Routers, as their name suggests, direct a stream of data from one point to another or to multiple points. Usually, the source of data is the transmitting tower belonging to the broadband dealer. The connection from the tower to the router may be through a cable, a wire, or wireless. To redirect the traffic, the router may have a network of multiple Ethernet ports to which users may connect their PCs, or, as in the latest versions, it may transmit the data wirelessly. The only wire a truly wireless router will probably have is a cable to charge its internal battery.
Technically speaking, the wireless router is actually a two-way radio, receiving the signals from the tower and retransmitting them for other devices to receive. A SIM card inside the router identifies the device to the broadband company, helping it to keep track of the routers statistics. Modern wireless routers follow international wireless communication standards—the 802.11n being the latest, although there are several of the type 802.11b/g/n, meaning they conform to the earlier standards as well. Another differentiation between various routers is their operating speed, and the band on which they operate.
The international wireless communication standards define the speed at which routers operate. For instance, wireless routers of the type 802.11b are the slowest, with speeds reaching up to 11 Mbps. While those with the g suffix can deliver a maximum speed of 54 Mbps, those based on the 802.11n standard are the fastest, reaching up to 300 Mbps. However, a router can deliver data only as fast as the Internet connection allows. Therefore, even if it has a rating of n or 300 Mbps, it will perform at speeds of 100 Mbps at the most. Nonetheless, a fast wireless router can increase the speed of your network, and this allows PCs to interact faster, making them more productive.

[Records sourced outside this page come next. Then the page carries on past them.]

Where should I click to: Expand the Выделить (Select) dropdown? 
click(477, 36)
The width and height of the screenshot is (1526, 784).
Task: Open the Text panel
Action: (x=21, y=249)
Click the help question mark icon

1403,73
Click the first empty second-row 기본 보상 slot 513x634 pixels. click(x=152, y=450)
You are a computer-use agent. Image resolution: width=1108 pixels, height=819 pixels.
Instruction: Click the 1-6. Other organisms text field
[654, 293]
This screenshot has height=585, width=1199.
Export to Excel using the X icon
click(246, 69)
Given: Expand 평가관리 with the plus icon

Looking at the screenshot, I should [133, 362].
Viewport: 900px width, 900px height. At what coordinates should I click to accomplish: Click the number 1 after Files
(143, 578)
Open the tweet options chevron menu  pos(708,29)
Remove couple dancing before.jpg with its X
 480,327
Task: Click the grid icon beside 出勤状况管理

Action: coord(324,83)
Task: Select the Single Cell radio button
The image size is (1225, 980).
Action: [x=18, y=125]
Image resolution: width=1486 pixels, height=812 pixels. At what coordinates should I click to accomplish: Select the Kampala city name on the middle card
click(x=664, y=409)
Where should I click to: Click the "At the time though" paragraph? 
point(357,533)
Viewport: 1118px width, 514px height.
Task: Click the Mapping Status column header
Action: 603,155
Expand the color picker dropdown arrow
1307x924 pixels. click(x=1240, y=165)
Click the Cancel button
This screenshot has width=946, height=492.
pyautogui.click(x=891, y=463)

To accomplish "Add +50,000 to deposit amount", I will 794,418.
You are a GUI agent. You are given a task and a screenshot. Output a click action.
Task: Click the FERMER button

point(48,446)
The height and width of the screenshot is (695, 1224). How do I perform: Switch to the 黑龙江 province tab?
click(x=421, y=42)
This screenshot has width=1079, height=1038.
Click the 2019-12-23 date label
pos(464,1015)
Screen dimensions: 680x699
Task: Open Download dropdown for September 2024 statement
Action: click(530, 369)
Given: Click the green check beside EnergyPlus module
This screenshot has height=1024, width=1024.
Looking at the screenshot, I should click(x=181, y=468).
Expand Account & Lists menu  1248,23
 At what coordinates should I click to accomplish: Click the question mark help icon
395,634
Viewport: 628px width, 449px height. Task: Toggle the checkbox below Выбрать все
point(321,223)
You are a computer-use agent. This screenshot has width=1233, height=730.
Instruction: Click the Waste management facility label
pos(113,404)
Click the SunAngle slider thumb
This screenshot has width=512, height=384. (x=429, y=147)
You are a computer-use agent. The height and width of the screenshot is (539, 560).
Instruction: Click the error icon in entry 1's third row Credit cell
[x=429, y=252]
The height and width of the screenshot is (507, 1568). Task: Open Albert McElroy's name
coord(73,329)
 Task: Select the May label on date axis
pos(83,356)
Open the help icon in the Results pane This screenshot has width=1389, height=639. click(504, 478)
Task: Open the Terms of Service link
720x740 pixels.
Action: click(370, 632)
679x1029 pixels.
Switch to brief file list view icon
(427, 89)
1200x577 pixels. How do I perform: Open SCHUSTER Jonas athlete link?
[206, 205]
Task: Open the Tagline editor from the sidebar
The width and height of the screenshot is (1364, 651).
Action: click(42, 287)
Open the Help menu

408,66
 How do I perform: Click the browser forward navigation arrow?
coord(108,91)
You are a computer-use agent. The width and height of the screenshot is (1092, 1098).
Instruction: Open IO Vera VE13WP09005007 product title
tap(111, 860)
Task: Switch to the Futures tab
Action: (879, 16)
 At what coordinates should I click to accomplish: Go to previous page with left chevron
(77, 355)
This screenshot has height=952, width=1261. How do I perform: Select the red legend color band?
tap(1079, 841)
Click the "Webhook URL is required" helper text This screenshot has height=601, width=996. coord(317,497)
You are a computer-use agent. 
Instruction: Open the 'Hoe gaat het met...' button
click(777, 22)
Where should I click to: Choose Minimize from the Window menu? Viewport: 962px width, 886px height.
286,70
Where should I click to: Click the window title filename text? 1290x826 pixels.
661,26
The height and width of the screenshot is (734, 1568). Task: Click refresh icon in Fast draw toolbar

International standards allow wireless communication on two bands—2.4 GHz and 5.0 GHz. Most wireless routers based on the 802.11b, g, and n standards use the 2.4 GHz band. These are the single band routers. However, the 802.11n standard allows wireless devices to operate on the 2.4 GHz or the 5.0 GHz band also. These are the dual-band routers, which can transmit in either of the two bands via a selection switch, or in some devices, they can operate in both frequencies at the same time.
A newer standard, 802.11a, allows wireless networking on the 5.0 GHz band, while also transmitting on the 2.4 GHz band used by the 802.11b, g, and n standards. These are also dual band wireless routers with two different types of radios that support connections on both 2.4 GHz and 5.0 GHz bands. The 5.0 GHz band offers better performance, lower interference, and more coverage.